In direct comparison, human and marmoset (Callithrix jacchus) hepatic microsomes
had similar rates of oxidation of aflatoxin B 1 to the 8,9-epoxide to those of macaques
(Macaca nemestrina), but GST activity towards the epoxide was below the detection
limit in the former two species (Bammler et al., 2000).

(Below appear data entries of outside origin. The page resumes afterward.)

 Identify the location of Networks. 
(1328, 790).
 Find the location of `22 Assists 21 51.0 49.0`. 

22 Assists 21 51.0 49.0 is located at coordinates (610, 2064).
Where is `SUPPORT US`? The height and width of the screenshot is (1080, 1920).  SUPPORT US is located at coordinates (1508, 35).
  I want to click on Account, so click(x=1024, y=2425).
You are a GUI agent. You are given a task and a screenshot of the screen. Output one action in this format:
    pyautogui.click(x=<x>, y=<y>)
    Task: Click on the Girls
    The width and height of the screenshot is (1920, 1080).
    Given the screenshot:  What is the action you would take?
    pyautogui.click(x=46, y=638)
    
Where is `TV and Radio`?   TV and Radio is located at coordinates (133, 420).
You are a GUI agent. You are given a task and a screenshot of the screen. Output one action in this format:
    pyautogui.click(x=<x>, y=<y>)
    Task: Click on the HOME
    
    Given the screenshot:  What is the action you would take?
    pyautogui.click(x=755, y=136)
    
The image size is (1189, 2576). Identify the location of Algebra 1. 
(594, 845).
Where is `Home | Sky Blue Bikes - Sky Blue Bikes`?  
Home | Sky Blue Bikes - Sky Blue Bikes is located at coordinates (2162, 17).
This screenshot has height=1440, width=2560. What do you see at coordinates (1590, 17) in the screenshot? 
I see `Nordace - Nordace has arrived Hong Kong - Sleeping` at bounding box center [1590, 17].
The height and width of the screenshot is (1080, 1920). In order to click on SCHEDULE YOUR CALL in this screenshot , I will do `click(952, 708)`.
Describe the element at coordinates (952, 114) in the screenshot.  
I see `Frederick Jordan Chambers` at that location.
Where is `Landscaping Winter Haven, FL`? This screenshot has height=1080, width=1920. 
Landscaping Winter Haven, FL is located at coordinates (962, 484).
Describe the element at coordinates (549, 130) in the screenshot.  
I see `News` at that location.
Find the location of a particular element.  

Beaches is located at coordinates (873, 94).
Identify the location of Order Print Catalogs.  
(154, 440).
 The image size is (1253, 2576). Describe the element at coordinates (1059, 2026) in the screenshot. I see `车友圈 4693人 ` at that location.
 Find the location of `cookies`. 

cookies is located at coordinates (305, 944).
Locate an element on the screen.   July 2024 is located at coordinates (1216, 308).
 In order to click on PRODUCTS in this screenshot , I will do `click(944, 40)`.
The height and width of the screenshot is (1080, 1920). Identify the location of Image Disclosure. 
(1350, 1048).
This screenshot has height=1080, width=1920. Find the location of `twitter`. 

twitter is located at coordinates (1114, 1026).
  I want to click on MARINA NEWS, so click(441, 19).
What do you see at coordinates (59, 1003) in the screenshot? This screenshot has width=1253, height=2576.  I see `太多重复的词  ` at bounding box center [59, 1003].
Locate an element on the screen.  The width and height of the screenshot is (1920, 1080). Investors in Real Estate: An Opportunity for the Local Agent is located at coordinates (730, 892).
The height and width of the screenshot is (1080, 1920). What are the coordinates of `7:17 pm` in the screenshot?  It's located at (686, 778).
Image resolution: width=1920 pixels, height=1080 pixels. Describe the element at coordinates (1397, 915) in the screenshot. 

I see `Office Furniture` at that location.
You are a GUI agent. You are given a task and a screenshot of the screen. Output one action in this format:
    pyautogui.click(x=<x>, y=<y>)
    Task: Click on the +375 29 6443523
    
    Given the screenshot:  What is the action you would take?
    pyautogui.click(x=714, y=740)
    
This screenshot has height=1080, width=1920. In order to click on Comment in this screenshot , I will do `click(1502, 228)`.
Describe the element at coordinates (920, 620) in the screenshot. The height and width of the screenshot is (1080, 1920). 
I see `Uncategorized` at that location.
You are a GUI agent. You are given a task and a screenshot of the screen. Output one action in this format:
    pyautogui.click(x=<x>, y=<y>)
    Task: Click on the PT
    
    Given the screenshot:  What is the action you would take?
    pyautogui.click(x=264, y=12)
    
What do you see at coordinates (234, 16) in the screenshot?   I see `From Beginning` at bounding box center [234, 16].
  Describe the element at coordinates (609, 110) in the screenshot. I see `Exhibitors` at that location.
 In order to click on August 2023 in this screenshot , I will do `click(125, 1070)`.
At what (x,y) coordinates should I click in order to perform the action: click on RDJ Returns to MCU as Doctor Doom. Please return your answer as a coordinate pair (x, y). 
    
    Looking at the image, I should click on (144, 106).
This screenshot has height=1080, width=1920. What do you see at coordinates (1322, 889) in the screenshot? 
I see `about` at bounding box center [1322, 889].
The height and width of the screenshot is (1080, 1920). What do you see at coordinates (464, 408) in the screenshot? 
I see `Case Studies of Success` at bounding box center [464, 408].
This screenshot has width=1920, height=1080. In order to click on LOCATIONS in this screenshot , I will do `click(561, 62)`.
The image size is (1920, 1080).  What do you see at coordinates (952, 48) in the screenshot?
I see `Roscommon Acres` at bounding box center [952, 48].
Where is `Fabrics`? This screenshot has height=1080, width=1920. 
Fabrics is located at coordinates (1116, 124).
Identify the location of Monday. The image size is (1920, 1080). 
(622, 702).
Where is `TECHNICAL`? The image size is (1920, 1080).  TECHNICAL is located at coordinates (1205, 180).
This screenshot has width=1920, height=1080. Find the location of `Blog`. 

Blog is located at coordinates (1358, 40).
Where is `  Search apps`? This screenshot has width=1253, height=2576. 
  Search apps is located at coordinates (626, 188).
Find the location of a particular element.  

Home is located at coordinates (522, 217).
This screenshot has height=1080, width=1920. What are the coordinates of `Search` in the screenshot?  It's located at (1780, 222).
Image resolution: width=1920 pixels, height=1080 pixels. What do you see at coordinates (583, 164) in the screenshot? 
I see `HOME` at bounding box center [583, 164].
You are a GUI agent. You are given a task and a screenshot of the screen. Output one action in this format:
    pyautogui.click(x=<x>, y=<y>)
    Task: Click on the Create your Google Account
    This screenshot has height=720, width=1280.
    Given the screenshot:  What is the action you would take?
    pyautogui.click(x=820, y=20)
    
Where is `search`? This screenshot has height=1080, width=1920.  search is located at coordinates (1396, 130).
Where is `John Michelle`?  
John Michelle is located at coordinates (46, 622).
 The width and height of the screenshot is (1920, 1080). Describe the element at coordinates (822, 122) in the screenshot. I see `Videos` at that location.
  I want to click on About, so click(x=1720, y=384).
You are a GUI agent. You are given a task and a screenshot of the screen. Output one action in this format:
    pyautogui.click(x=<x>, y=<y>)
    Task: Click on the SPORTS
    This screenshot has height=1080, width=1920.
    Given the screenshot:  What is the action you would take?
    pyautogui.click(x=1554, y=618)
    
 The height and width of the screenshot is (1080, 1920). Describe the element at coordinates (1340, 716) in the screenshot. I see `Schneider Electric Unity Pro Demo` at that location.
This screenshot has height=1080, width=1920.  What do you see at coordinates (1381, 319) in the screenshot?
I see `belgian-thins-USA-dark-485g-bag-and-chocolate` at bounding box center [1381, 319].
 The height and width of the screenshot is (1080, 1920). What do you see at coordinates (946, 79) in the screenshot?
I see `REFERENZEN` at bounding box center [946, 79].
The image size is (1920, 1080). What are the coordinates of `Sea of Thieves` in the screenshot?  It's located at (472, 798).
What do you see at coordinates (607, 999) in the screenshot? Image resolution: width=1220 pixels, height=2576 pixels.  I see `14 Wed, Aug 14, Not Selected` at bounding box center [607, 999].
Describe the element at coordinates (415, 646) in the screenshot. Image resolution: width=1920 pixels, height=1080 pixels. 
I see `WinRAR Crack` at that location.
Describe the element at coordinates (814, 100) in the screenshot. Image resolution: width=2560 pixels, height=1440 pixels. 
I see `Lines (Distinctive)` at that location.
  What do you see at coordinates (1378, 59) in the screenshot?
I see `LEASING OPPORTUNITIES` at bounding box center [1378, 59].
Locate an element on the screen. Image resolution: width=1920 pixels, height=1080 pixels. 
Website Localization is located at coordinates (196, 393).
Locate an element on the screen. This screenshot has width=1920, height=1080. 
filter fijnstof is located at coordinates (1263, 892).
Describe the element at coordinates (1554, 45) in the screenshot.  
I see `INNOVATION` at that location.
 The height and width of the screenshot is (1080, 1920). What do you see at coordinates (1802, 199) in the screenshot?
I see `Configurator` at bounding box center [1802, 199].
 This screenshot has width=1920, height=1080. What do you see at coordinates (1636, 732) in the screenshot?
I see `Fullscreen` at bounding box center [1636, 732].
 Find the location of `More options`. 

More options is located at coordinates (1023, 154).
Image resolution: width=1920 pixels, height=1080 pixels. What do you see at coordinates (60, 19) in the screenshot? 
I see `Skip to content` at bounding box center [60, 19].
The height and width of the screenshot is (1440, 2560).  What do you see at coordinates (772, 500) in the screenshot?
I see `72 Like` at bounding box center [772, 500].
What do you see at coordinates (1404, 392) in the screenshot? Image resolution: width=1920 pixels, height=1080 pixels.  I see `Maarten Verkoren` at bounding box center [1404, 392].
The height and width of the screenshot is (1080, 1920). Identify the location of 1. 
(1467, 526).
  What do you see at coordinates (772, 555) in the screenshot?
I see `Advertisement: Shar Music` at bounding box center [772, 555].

Stresser et al. (1994a) examined the influence of dietary indole-3-carbinol (found in
cruciferous vegetables) on the relative levels of different CYP isozymes known to metabolize
aflatoxin B 1 in male Fischer 344 rats. Diets containing 0.2% (w/w) indole-3-carbinol
given for seven days were shown to increase the microsomal concentrations of
CYP1A1, 1A2 and 3A1/2 (24-, 3.1- and 3.8-fold, respectively, compared with rats receiving
a control diet), with a smaller effect on 2B1/2 (1.7-fold) and no effect on CYP2C11.
The influence of dietary indole-3-carbinol on the aflatoxin B 1 glutathione detoxication
pathway and aflatoxin B 1–DNA adduct formation was also investigated. After seven days
of feeding a diet containing indole-3-carbinol (0.2% w/v), rats were administered
[ 3 H]aflatoxin B 1 (0.5 mg/kg bw) by intraperitoneal injection and killed after 2 h. The diet
with indole-3-carbinol inhibited the formation of aflatoxin B 1–DNA adducts in the liver
by 68%, based on analysis of DNA-bound radioactivity (Stresser et al., 1994b).